If it was warmer, I'd say maybe screw worms.......dang, but those nasties stink! You can smell 'em a mile away.......ok, maybe that's a slight exaggeration, but you don't have to be very close to smell 'em.

Check both navel and tail area for infection, then start putting the anti-biotics on and in that calf....put her in a warm place, if you can. Where there's infection, there's fever.

A good thing we've found is an oinment that draws the infection out. Can't think what it's called, but it comes in a white jar with black writing, and the ointment itself is black and smells dreadful, but it works. We even use it on ourselves if the need arises. Just a good dab of ointment, then cover with a guaze pad, and wrap with a self-stick wrap (like vet-wrap bandage)......change a couple of times a day.

Good luck!
 
I dont think we have scew worms up here.
Anyway I told the owner what you all said about septic and treating it<thanks>. He said <owner>he knew all about septic and wasnt going to waste any money treating it :roll:
Anyway its in a coral with its mother. I will let you know when it dies or if it somehow lives.
If it was my calf I would have treated it like you all said but anyway im just a peasant.
 
That's too bad, Roper. Guess that <owner> must have more dollars than sense.......we, too, have run into bosses like that. and then there's the bosses that go completely the other direction, and will go all out and buy every known drug and have you work on them endlessly, and they still die......

Guess your boss is just saving you the aggrivation and heartache that come with trying your best to save one and it die anyway.

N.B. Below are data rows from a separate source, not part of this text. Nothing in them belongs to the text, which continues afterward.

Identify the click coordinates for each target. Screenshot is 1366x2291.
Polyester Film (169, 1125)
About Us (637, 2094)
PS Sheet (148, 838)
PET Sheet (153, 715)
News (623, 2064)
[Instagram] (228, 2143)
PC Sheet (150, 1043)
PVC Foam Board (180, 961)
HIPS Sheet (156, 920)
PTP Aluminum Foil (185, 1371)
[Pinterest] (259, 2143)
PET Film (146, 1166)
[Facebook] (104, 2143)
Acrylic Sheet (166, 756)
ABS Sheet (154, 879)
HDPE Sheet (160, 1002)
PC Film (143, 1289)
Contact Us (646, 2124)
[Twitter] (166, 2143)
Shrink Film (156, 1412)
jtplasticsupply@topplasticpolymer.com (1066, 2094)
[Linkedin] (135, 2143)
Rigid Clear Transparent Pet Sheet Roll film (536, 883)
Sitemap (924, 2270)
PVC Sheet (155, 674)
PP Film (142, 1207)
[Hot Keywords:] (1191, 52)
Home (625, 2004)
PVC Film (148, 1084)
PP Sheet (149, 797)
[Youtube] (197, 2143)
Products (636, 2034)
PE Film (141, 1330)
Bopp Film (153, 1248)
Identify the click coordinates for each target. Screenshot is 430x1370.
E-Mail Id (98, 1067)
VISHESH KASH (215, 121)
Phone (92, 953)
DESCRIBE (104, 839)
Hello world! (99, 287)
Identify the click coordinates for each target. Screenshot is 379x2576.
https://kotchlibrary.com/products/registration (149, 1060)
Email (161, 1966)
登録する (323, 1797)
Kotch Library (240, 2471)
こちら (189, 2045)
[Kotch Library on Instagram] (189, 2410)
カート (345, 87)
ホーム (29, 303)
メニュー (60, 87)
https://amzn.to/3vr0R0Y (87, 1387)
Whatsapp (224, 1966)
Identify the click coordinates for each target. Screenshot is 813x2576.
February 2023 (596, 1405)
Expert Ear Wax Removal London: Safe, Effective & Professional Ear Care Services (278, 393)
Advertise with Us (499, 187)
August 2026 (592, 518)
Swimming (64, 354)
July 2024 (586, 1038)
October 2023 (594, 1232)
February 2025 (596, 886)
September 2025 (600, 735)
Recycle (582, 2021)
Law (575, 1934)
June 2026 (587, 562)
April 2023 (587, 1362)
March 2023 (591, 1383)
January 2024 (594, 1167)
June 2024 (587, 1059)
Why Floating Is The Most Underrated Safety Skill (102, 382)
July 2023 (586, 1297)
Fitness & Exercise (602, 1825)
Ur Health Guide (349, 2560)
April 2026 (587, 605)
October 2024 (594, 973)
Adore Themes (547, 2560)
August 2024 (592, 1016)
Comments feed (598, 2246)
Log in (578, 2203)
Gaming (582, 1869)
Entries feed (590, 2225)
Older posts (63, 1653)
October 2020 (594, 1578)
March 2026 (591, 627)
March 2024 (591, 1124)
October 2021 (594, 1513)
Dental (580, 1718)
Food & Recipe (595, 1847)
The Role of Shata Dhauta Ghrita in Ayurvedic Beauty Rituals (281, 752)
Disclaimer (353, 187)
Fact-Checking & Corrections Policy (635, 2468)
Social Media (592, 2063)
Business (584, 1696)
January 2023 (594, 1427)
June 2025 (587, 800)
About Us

Hope the calf gets better anyway.

(Oh, and we've pretty well eradicated screw worms down here, too. Last confirmed case I saw of them was back in 75 or 76. My Soxin mare ran into a barbedwire fence, and put a fair slit across her chest. While we were at State 4-H Conference, she got screw worms. Dad took a sample and sent it off to the USDA, it came back positive, but by then, we'd gotten rid of them and she was almost completely healed up. They are nasty buggers, though.)
 
Roper now you know what wolf attacked cattle smell like. The ones that they chew up and leave are walking deads, and you can smell them from quite a distance. There is no smell quite like decaying flesh. I would suspect predators of doing the damage, and infection will finish the job.